Produce an exact transcript of all the records.

- Data:
******

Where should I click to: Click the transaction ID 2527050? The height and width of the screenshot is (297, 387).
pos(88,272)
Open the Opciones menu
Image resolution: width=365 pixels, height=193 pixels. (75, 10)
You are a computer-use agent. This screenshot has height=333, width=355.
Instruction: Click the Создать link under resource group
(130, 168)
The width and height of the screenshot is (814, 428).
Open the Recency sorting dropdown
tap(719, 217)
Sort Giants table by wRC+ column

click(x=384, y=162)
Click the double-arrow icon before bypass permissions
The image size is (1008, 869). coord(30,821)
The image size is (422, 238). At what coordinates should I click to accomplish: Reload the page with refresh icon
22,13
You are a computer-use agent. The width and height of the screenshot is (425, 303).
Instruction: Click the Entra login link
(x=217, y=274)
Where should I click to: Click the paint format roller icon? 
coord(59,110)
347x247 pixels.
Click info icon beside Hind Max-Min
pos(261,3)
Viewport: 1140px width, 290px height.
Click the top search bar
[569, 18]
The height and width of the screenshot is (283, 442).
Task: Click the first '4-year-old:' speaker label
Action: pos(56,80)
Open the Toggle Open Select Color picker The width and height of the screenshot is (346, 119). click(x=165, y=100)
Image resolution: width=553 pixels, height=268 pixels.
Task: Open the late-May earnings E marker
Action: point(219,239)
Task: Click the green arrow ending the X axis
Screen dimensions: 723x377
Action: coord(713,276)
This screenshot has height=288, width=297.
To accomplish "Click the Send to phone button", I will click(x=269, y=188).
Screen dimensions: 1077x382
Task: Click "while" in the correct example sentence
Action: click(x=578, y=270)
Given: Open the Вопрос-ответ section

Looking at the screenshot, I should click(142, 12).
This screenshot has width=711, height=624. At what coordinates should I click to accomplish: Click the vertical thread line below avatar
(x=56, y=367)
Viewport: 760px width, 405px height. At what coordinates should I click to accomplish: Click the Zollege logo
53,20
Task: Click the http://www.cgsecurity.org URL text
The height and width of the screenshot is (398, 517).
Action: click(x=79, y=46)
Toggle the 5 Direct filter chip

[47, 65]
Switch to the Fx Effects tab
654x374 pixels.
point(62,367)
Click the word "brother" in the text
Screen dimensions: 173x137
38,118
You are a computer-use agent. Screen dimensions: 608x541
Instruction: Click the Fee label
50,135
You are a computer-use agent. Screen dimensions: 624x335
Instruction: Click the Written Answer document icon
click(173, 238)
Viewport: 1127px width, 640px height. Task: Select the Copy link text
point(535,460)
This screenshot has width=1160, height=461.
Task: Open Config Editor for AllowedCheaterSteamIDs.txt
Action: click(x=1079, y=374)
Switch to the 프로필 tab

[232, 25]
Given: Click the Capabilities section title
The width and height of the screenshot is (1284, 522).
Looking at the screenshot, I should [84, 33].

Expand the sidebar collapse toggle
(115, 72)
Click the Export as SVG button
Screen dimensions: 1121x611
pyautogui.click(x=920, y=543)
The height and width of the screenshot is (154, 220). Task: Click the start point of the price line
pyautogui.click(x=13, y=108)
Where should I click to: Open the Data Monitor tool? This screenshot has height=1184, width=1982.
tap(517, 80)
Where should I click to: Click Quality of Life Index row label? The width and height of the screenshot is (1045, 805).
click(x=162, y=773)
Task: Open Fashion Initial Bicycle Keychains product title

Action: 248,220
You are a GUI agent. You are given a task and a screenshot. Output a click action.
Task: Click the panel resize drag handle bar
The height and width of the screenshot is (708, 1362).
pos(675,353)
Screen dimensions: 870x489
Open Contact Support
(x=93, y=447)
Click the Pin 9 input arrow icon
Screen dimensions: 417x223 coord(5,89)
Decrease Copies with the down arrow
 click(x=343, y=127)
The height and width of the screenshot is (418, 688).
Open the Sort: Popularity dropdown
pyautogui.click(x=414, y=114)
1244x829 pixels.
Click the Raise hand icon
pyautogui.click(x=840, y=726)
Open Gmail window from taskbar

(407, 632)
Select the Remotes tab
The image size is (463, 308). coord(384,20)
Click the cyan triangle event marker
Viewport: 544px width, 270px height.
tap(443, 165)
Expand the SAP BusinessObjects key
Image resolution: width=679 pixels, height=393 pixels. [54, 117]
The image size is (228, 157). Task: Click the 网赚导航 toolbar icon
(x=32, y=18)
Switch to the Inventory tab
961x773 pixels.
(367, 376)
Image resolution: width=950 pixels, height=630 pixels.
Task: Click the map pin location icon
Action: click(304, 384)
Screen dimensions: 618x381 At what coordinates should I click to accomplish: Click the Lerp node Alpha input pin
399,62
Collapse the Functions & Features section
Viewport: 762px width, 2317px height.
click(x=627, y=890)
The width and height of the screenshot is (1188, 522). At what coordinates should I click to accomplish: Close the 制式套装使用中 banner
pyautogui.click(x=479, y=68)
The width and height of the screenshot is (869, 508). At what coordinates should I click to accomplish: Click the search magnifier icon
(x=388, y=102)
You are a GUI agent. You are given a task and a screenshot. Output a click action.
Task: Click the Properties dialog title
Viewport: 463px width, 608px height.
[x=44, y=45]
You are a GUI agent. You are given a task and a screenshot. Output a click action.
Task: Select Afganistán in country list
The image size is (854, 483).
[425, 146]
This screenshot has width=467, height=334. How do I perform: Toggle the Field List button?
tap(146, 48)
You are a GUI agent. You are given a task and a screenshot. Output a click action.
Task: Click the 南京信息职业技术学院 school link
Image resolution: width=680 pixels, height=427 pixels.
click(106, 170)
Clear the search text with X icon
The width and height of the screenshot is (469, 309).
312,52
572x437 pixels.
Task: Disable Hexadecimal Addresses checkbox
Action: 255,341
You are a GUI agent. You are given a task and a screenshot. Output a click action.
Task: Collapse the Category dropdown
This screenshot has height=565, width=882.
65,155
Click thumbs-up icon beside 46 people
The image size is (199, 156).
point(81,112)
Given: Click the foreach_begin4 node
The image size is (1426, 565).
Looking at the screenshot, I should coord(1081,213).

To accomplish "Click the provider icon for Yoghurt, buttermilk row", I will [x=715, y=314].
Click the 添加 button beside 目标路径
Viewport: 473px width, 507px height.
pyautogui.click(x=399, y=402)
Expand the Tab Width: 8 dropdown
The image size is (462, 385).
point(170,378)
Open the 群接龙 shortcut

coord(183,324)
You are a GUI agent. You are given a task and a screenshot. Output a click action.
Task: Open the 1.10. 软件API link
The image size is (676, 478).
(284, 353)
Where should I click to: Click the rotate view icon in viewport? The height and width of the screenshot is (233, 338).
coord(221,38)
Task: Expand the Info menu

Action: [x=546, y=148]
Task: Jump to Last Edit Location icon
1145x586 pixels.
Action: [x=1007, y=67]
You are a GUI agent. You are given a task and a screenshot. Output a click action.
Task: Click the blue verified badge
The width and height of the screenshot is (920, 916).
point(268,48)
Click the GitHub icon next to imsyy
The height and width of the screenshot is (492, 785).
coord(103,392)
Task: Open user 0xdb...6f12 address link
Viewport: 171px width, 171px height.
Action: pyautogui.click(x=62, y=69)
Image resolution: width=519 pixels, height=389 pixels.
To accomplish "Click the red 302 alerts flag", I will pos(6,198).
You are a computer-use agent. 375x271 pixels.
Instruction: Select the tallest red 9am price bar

******

- Output for this exercise:
Where should I click to: Click the transaction ID 2527050? The height and width of the screenshot is (297, 387).
pos(88,272)
Open the Opciones menu
Image resolution: width=365 pixels, height=193 pixels. (75, 10)
You are a computer-use agent. This screenshot has height=333, width=355.
Instruction: Click the Создать link under resource group
(130, 168)
The width and height of the screenshot is (814, 428).
Open the Recency sorting dropdown
tap(719, 217)
Sort Giants table by wRC+ column

click(x=384, y=162)
Click the double-arrow icon before bypass permissions
The image size is (1008, 869). coord(30,821)
The image size is (422, 238). At what coordinates should I click to accomplish: Reload the page with refresh icon
22,13
You are a computer-use agent. The width and height of the screenshot is (425, 303).
Instruction: Click the Entra login link
(x=217, y=274)
Where should I click to: Click the paint format roller icon? 
coord(59,110)
347x247 pixels.
Click info icon beside Hind Max-Min
pos(261,3)
Viewport: 1140px width, 290px height.
Click the top search bar
[569, 18]
The height and width of the screenshot is (283, 442).
Task: Click the first '4-year-old:' speaker label
Action: pos(56,80)
Open the Toggle Open Select Color picker The width and height of the screenshot is (346, 119). click(x=165, y=100)
Image resolution: width=553 pixels, height=268 pixels.
Task: Open the late-May earnings E marker
Action: point(219,239)
Task: Click the green arrow ending the X axis
Screen dimensions: 723x377
Action: coord(713,276)
This screenshot has height=288, width=297.
To accomplish "Click the Send to phone button", I will click(x=269, y=188).
Screen dimensions: 1077x382
Task: Click "while" in the correct example sentence
Action: click(x=578, y=270)
Given: Open the Вопрос-ответ section

Looking at the screenshot, I should click(142, 12).
This screenshot has width=711, height=624. At what coordinates should I click to accomplish: Click the vertical thread line below avatar
(x=56, y=367)
Viewport: 760px width, 405px height. At what coordinates should I click to accomplish: Click the Zollege logo
53,20
Task: Click the http://www.cgsecurity.org URL text
The height and width of the screenshot is (398, 517).
Action: click(x=79, y=46)
Toggle the 5 Direct filter chip

[47, 65]
Switch to the Fx Effects tab
654x374 pixels.
point(62,367)
Click the word "brother" in the text
Screen dimensions: 173x137
38,118
You are a computer-use agent. Screen dimensions: 608x541
Instruction: Click the Fee label
50,135
You are a computer-use agent. Screen dimensions: 624x335
Instruction: Click the Written Answer document icon
click(173, 238)
Viewport: 1127px width, 640px height. Task: Select the Copy link text
point(535,460)
This screenshot has width=1160, height=461.
Task: Open Config Editor for AllowedCheaterSteamIDs.txt
Action: click(x=1079, y=374)
Switch to the 프로필 tab

[232, 25]
Given: Click the Capabilities section title
The width and height of the screenshot is (1284, 522).
Looking at the screenshot, I should [84, 33].

Expand the sidebar collapse toggle
(115, 72)
Click the Export as SVG button
Screen dimensions: 1121x611
pyautogui.click(x=920, y=543)
The height and width of the screenshot is (154, 220). Task: Click the start point of the price line
pyautogui.click(x=13, y=108)
Where should I click to: Open the Data Monitor tool? This screenshot has height=1184, width=1982.
tap(517, 80)
Where should I click to: Click Quality of Life Index row label? The width and height of the screenshot is (1045, 805).
click(x=162, y=773)
Task: Open Fashion Initial Bicycle Keychains product title

Action: 248,220
You are a GUI agent. You are given a task and a screenshot. Output a click action.
Task: Click the panel resize drag handle bar
The height and width of the screenshot is (708, 1362).
pos(675,353)
Screen dimensions: 870x489
Open Contact Support
(x=93, y=447)
Click the Pin 9 input arrow icon
Screen dimensions: 417x223 coord(5,89)
Decrease Copies with the down arrow
 click(x=343, y=127)
The height and width of the screenshot is (418, 688).
Open the Sort: Popularity dropdown
pyautogui.click(x=414, y=114)
1244x829 pixels.
Click the Raise hand icon
pyautogui.click(x=840, y=726)
Open Gmail window from taskbar

(407, 632)
Select the Remotes tab
The image size is (463, 308). coord(384,20)
Click the cyan triangle event marker
Viewport: 544px width, 270px height.
tap(443, 165)
Expand the SAP BusinessObjects key
Image resolution: width=679 pixels, height=393 pixels. [54, 117]
The image size is (228, 157). Task: Click the 网赚导航 toolbar icon
(x=32, y=18)
Switch to the Inventory tab
961x773 pixels.
(367, 376)
Image resolution: width=950 pixels, height=630 pixels.
Task: Click the map pin location icon
Action: click(304, 384)
Screen dimensions: 618x381 At what coordinates should I click to accomplish: Click the Lerp node Alpha input pin
399,62
Collapse the Functions & Features section
Viewport: 762px width, 2317px height.
click(x=627, y=890)
The width and height of the screenshot is (1188, 522). At what coordinates should I click to accomplish: Close the 制式套装使用中 banner
pyautogui.click(x=479, y=68)
The width and height of the screenshot is (869, 508). At what coordinates should I click to accomplish: Click the search magnifier icon
(x=388, y=102)
You are a GUI agent. You are given a task and a screenshot. Output a click action.
Task: Click the Properties dialog title
Viewport: 463px width, 608px height.
[x=44, y=45]
You are a GUI agent. You are given a task and a screenshot. Output a click action.
Task: Select Afganistán in country list
The image size is (854, 483).
[425, 146]
This screenshot has width=467, height=334. How do I perform: Toggle the Field List button?
tap(146, 48)
You are a GUI agent. You are given a task and a screenshot. Output a click action.
Task: Click the 南京信息职业技术学院 school link
Image resolution: width=680 pixels, height=427 pixels.
click(106, 170)
Clear the search text with X icon
The width and height of the screenshot is (469, 309).
312,52
572x437 pixels.
Task: Disable Hexadecimal Addresses checkbox
Action: 255,341
You are a GUI agent. You are given a task and a screenshot. Output a click action.
Task: Collapse the Category dropdown
This screenshot has height=565, width=882.
65,155
Click thumbs-up icon beside 46 people
The image size is (199, 156).
point(81,112)
Given: Click the foreach_begin4 node
The image size is (1426, 565).
Looking at the screenshot, I should coord(1081,213).

To accomplish "Click the provider icon for Yoghurt, buttermilk row", I will [x=715, y=314].
Click the 添加 button beside 目标路径
Viewport: 473px width, 507px height.
pyautogui.click(x=399, y=402)
Expand the Tab Width: 8 dropdown
The image size is (462, 385).
point(170,378)
Open the 群接龙 shortcut

coord(183,324)
You are a GUI agent. You are given a task and a screenshot. Output a click action.
Task: Open the 1.10. 软件API link
The image size is (676, 478).
(284, 353)
Where should I click to: Click the rotate view icon in viewport? The height and width of the screenshot is (233, 338).
coord(221,38)
Task: Expand the Info menu

Action: [x=546, y=148]
Task: Jump to Last Edit Location icon
1145x586 pixels.
Action: [x=1007, y=67]
You are a GUI agent. You are given a task and a screenshot. Output a click action.
Task: Click the blue verified badge
The width and height of the screenshot is (920, 916).
point(268,48)
Click the GitHub icon next to imsyy
The height and width of the screenshot is (492, 785).
coord(103,392)
Task: Open user 0xdb...6f12 address link
Viewport: 171px width, 171px height.
Action: pyautogui.click(x=62, y=69)
Image resolution: width=519 pixels, height=389 pixels.
To accomplish "Click the red 302 alerts flag", I will pos(6,198).
You are a computer-use agent. 375x271 pixels.
Instruction: Select the tallest red 9am price bar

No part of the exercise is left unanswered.